■ Document source
▬▬▬▬▬▬▬▬▬▬
La première chose qui marque, lorsqu’on se rend sur le blog d’Agnès Marot, c’est son intense activité dans le monde éditorial puisqu’elle cumule à la fois le métier

d’auteure et d’éditrice. Et dans des genres aussi divers que variés. On lui doit par exemple un roman jeunesse fantastique « Le secret des bois noirs », de la fantasy « La couleur de l’aube » aux éditions Armada, mais aussi de la dystopie ( « notes pour un monde meilleur » et « De l’autre côté du mur » aux éditions du chat noir, l’excellent « IRL » aux éditions Gulf Stream).

Dans quelques mois sortira également un roman intitulé « quelques pas de plus » aux éditions Scrinéo et j’ai cru comprendre qu’un nouveau texte était prévu aux éditions Gulf Stream en 2018.

Son blog est également une vraie mine d’or pour tous les auteurs en herbe, ou même confirmés car elle y dispense des conseils sur le monde de l’édition, notamment sur l’écriture. J’encourage vivement tous ceux qui suivent cette page à y jeter un coup d’œil ! http://lesmotsdaelys.blogspot.fr/p/conseils-decriture.html

Mais revenons à nos moutons.

Bonjour Agnès !

Si tu acceptes, j’aimerais que l’on se concentre sur tes « méthodes d’écriture », car le but de ce défi est de montrer qu’il est possible d’écrire un roman complet en tout juste un an. Essayons de décortiquer tes méthodes !

J’ai eu beaucoup de questions des lecteurs sur les idées de ton roman. Est-ce que tes idées t’apparaissent soudainement, comme un flash, ou bien les portes-tu en toi depuis longtemps ? En un mot, peux-tu nous expliquer la genèse de tes livres ?

A. M: Chaque genèse est différente, bien sûr, mais, avec le recul, je pense qu’on peut discerner un schéma général. La toute première idée vient souvent très longtemps à l’avance (six mois à un an avant l’écriture), et peut venir de n’importe où : une conversation, une lecture, un film, un jeu vidéo, une remarque de lecteur en salon, un délire avec les copines, un truc qui m’arrive… Quelque chose fait « tilt » et je me dis : « OK, je sais pas comment, mais j’en ferai un roman un jour. »

Ca tourne comme ça en arrière fond dans ma tête pendant des mois, et petit à petit des idées s’y rajoutent, glanées à droite à gauche dans mon quotidien. Et plus ça va, plus j’y pense sérieusement.

Et un jour, soit parce que je décide de m’y pencher vraiment, soit parce que quelque chose fait « tilt », tout s’emboîte et j’ai soudain une trame. Quand je dis « soudain », c’est vraiment rapide : 15 min dans le métro notées à l’arrache sur mon téléphone, ou 20 min d’insomnie… Ces idées-là me viennent rarement au moment « approprié » J C’est à ce moment-là que, pour la première fois, je pose des mots par écrit : avant, tout se passe dans ma tête.
▬▬▬▬▬▬▬▬▬▬
■ Données fournies
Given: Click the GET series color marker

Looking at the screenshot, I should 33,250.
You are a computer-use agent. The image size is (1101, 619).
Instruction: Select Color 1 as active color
▬▬▬▬▬▬▬▬▬▬
■ Consignes
(1) Répondez à ces questions sur le document source :
(a) Chez quel éditeur doit paraître le roman « quelques pas de plus » ?
(b) Combien de temps avant l'écriture la toute première idée d'un roman vient-elle souvent à Agnès Marot ?
(c) Sur quoi note-t-elle la trame trouvée en 15 minutes dans le métro ?
(2) Résumez le document source en deux phrases.
(3) Poursuivez, s'il vous plaît, l'entretien avec Agnès Marot sur ses méthodes d'écriture, à la suite de la dernière phrase du document source.

■ Corrigé
(1)
(a) Aux éditions Scrinéo.
(b) Six mois à un an avant l'écriture.
(c) Sur son téléphone.

(2) Agnès Marot, à la fois auteure et éditrice, a publié des romans de genres variés, du fantastique jeunesse à la dystopie, et son blog donne des conseils sur l'écriture. Interrogée sur ses méthodes, elle explique qu'une première idée lui vient souvent six mois à un an avant l'écriture, mûrit longtemps dans sa tête, puis s'emboîte soudain en une trame qu'elle met alors par écrit pour la première fois.

(3)
Je laisse encore passer un peu de temps pendant lequel je peaufine un peu tout ça (dans ma tête toujours), je trouve les noms de mes personnages… A ce moment là je n’écris pas mais j’y pense tout le temps, je commence à entendre les voix de mes personnages, à imaginer des scènes dans ma tête. J’ai un début, un plot central et une fin, et plein d’éléments épars que j’ai plus ou moins ordonnés.

Là, ça veut dire qu’il est temps d’écrire. Et je me lance !

Autre question des participants au challenge. As-tu la fin en tête dès le début du roman ? Ou bien avances-tu « au feeling » ? Es-tu également une adepte des plans ? Ou bien au contraire te laisses-tu guider par ton instinct ?

A. M: J’ai un peu répondu, je pense. J’ai la fin en tête dès le début mais c’est à peu près tout ce que j’ai, donc, j’avance principalement au feeling. En général je planifie le chapitre suivant pendant que j’en écris un. Parfois, arrivée vers un twist important, j’ai besoin de mettre les choses à plat et de planifier quelques chapitres d’avance pour avancer.

Enfin, quand je dis « planifier »… Ca se résume à des choses comme « elle tue le méchant », « elle arrive à tel endroit » ou « badaboum ! ».

Question désormais plus pragmatique, quelle est ta « méthode d’écriture » ? Es-tu du genre à ne te consacrer qu’à un roman pendant quelques mois sans voir les choses autour, ou bien au contraire y vas-tu petit à petit, en te donnant une sorte de « rituel d’écriture » ( nombre de pages, mots par jour…) ? Ou bien as-tu encore une autre méthode ?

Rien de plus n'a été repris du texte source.